* DESCRIPTION OF THE TASK *
Reproduce word for word the passage of the study protocol from "The aim of this" to "sustained patient safety.".

Extended Support Within A Person-Centered Practice After Surgery For Patients With Pituitary Tumors: Protocol For A Quasiexperimental Study (Preprint)
Patients with pituitary tumors often live with lifelong consequences of their disease. Treatment options include surgery, radiotherapy, and medical therapy. Symptoms associated with the tumor or its treatment affect several areas of life. Patients need to adhere to long-term contact with both specialist and general health care providers due to the disease, complex treatments, and associated morbidity. The first year after pituitary surgery constitutes an important time period, with medical evaluations after surgery and decisions on hormonal substitution. The development and evaluation of extended patient support during this time are limited.
The aim of this study is to evaluate whether support within a person-centered care practice increases wellbeing for patients with pituitary tumors. Our main hypothesis is that the extended support will result in increased psychological wellbeing compared with the support given within standard of care. Secondary objectives are to evaluate whether the extended support, compared with standard care, will result in (1) better health status, (2) less fatigue, (3) higher satisfaction with care, (4) higher self-efficacy, (5) increased person-centered content in care documentation, and (6) sustained patient safety.

* EXERCISE DATA *
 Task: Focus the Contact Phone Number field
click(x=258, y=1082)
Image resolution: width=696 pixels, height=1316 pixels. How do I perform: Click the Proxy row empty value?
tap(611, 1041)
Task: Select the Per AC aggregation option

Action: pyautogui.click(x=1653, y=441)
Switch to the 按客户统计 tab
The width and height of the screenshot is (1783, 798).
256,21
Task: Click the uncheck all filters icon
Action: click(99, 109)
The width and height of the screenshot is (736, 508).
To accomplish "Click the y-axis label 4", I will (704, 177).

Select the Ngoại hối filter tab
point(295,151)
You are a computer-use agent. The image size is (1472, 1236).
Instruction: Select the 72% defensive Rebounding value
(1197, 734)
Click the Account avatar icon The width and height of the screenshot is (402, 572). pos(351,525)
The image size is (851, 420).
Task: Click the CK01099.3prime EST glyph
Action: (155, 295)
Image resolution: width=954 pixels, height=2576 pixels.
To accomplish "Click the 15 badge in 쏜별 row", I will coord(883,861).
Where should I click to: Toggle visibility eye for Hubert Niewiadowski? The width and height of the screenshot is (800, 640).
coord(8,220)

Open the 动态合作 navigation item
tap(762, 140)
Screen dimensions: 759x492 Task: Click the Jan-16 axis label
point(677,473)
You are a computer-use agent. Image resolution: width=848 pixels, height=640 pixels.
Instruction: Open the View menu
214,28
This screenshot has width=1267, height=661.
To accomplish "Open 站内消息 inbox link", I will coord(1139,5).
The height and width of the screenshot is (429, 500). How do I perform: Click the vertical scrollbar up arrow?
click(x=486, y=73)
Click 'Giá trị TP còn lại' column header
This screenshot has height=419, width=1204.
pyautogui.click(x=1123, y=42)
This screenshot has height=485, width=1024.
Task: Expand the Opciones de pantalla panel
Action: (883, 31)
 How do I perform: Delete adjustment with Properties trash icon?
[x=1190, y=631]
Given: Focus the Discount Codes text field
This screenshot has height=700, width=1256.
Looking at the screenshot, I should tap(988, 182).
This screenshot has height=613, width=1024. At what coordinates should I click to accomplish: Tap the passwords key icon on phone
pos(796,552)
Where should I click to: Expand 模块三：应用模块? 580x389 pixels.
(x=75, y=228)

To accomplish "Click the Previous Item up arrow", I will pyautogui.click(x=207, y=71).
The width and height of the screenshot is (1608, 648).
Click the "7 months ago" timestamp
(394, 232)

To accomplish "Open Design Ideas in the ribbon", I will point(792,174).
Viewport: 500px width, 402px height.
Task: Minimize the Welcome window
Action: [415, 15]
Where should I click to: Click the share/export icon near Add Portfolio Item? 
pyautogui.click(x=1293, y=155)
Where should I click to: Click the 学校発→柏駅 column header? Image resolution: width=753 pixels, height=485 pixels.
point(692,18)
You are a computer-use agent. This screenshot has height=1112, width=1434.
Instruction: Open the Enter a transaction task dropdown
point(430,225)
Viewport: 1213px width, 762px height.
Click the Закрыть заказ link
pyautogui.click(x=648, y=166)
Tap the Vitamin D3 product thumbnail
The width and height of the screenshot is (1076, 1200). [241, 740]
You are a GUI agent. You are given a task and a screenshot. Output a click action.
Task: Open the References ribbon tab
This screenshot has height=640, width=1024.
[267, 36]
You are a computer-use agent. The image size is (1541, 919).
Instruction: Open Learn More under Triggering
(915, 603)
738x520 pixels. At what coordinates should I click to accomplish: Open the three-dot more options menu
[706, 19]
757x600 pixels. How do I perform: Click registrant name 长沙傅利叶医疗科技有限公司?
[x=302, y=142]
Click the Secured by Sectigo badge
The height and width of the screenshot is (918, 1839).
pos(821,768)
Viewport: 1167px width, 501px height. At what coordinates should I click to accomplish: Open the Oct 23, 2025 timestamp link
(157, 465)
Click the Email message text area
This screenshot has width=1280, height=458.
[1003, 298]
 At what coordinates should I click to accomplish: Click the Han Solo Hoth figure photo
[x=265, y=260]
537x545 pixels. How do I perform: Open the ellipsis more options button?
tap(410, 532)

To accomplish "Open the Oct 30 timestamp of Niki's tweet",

* RESPONSE *
The aim of this study is to evaluate whether support within a person-centered care practice increases wellbeing for patients with pituitary tumors. Our main hypothesis is that the extended support will result in increased psychological wellbeing compared with the support given within standard of care. Secondary objectives are to evaluate whether the extended support, compared with standard care, will result in (1) better health status, (2) less fatigue, (3) higher satisfaction with care, (4) higher self-efficacy, (5) increased person-centered content in care documentation, and (6) sustained patient safety.